R. YEGYA NARAYANAN | Updated on March 12, 2018

The ‘fill it, shut it, forget it' advice — made famous in an advertising campaign by erstwhile Hero Honda to emphasise the fuel efficiency of its bike — doesn't seem to work for the mutual fund investors any longer.

Prolonged bearishness and the frequent volatility in the capital market appear to have made long-term investment planning using mutual funds difficult as no investment theme appears to be delivering consistently.

An analysis of the data of top-five mutual funds — provided by the web site — over one, three, five and ten years is revealing in that no specific theme or fund has consistently figured on the top-five list as on October 30, 2011.

In the one-year category, ICICI Prudential FMCG fund with an annualised return of 17.72 per cent comes on top, followed by Canara Robeco Indigo (16.35 per cent). The others are DSP BlackRock's World Energy, World Gold Funds and AIG World Gold with returns ranging from 15.71 per cent to 12.88 per cent.

In the three-year category, Reliance's Pharma Fund comes on top with a 49.55 per cent return. AIG World Gold is second with 47.83 per cent. DSP BlackRock World Gold Fund, ICICI Prudential Discovery and Mirae Asset India Opportunities Fund make the rest with returns ranging from 47.06 per cent to 41.17 per cent.

Of these, AIG World Gold and DSP BlackRock World Gold funds figure in one-year and three-year lists, because of the sustained rally the yellow metal has witnessed.

IDFC Premier Equity Fund is on top of the five-year toppers list with a return of 23.04 per cent. Reliance has Pharma and Banking funds (growth and bonus options) while UTI has Dividend Yield Fund.

The 10-year performance chart shows how much the mutual fund space has changed in recent years.

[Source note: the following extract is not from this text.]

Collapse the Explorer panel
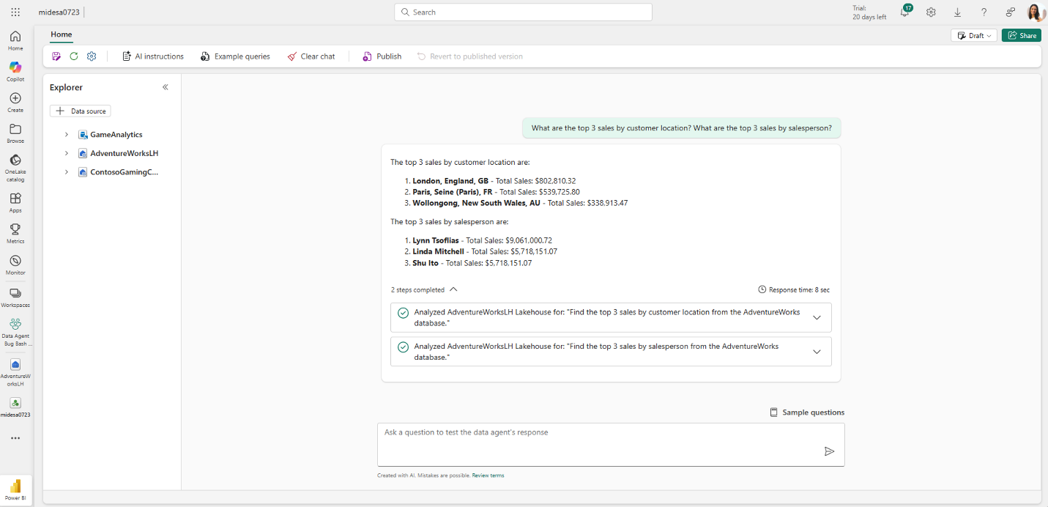Screen dimensions: 1048x507 point(166,87)
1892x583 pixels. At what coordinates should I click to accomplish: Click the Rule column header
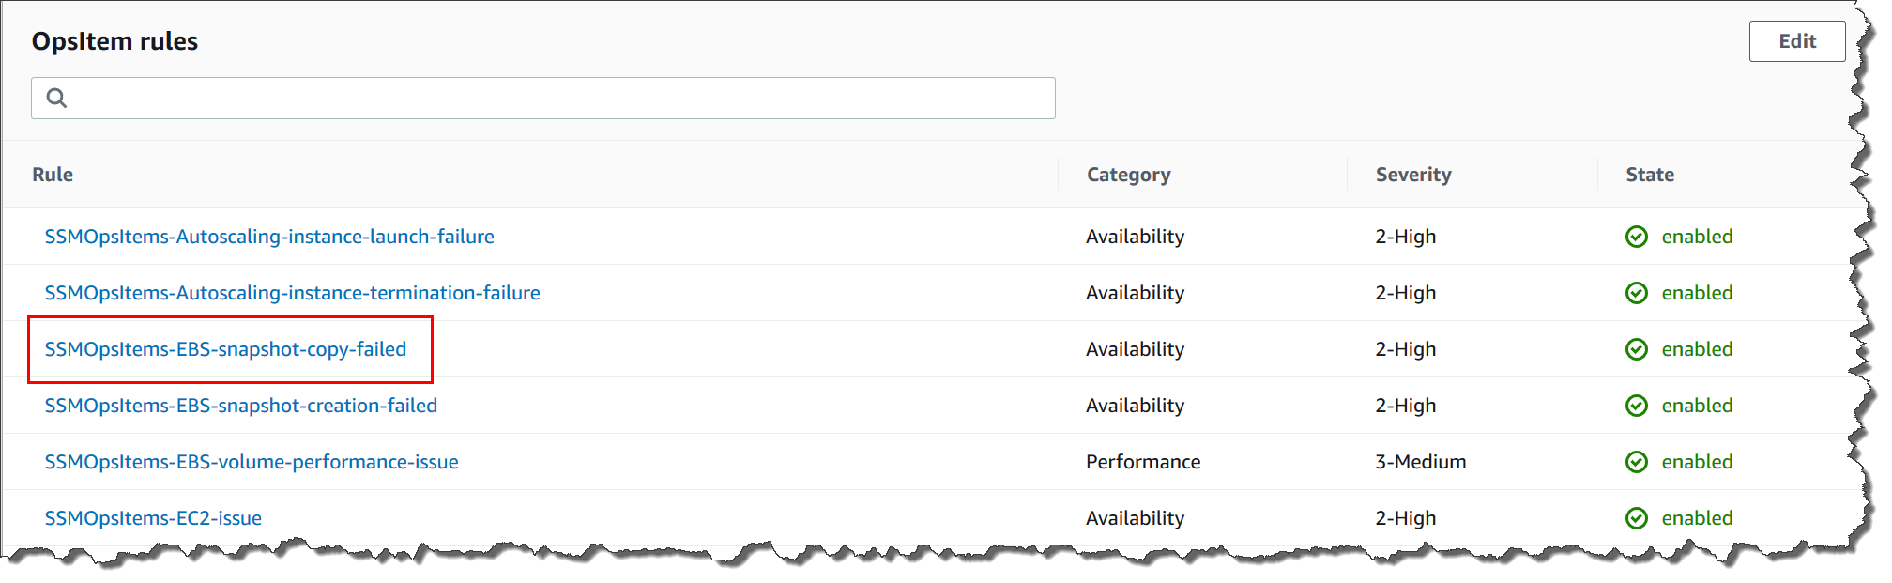point(53,175)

The five toppers over 10 years are Reliance Growth (37.54 per cent return) and Vision (33.99 per cent) funds, Franklin India Prima Fund (31.7 per cent), HDFC Equity Fund (31.59 per cent) and HDFC Top 200 Fund (31.58 per cent). But none of them are on the top-five list over five-, three- or one-year periods.

This could be bewildering for a lay investor because funds' performances vary depending on market cycles; and not all investors have the expertise to constantly churn their portfolios.

Reliance Vision and Reliance Growth have given -4.9 per cent and -9.12 per cent return over one year as on July 29, 2011, on SIP investments, according to latest data available with the fund's Web site..

Performances of HDFC Mutual Fund's two top equity schemes — Top 200 and Equity — are equally revealing. While Equity Fund's one-year SIP has given an annualised return of -23.54 per cent, the return over three years is 16.36 per cent and over five years is 12.47 per cent. The Top 200 Fund SIP's return over one year is -21.60 per cent, over three years 13.07 per cent and five years is 11.41 per cent.

The fact the MF industry has lost nearly 6 lakh equity folios in the first six months of the current financial year is a reflection of the investors' predicament.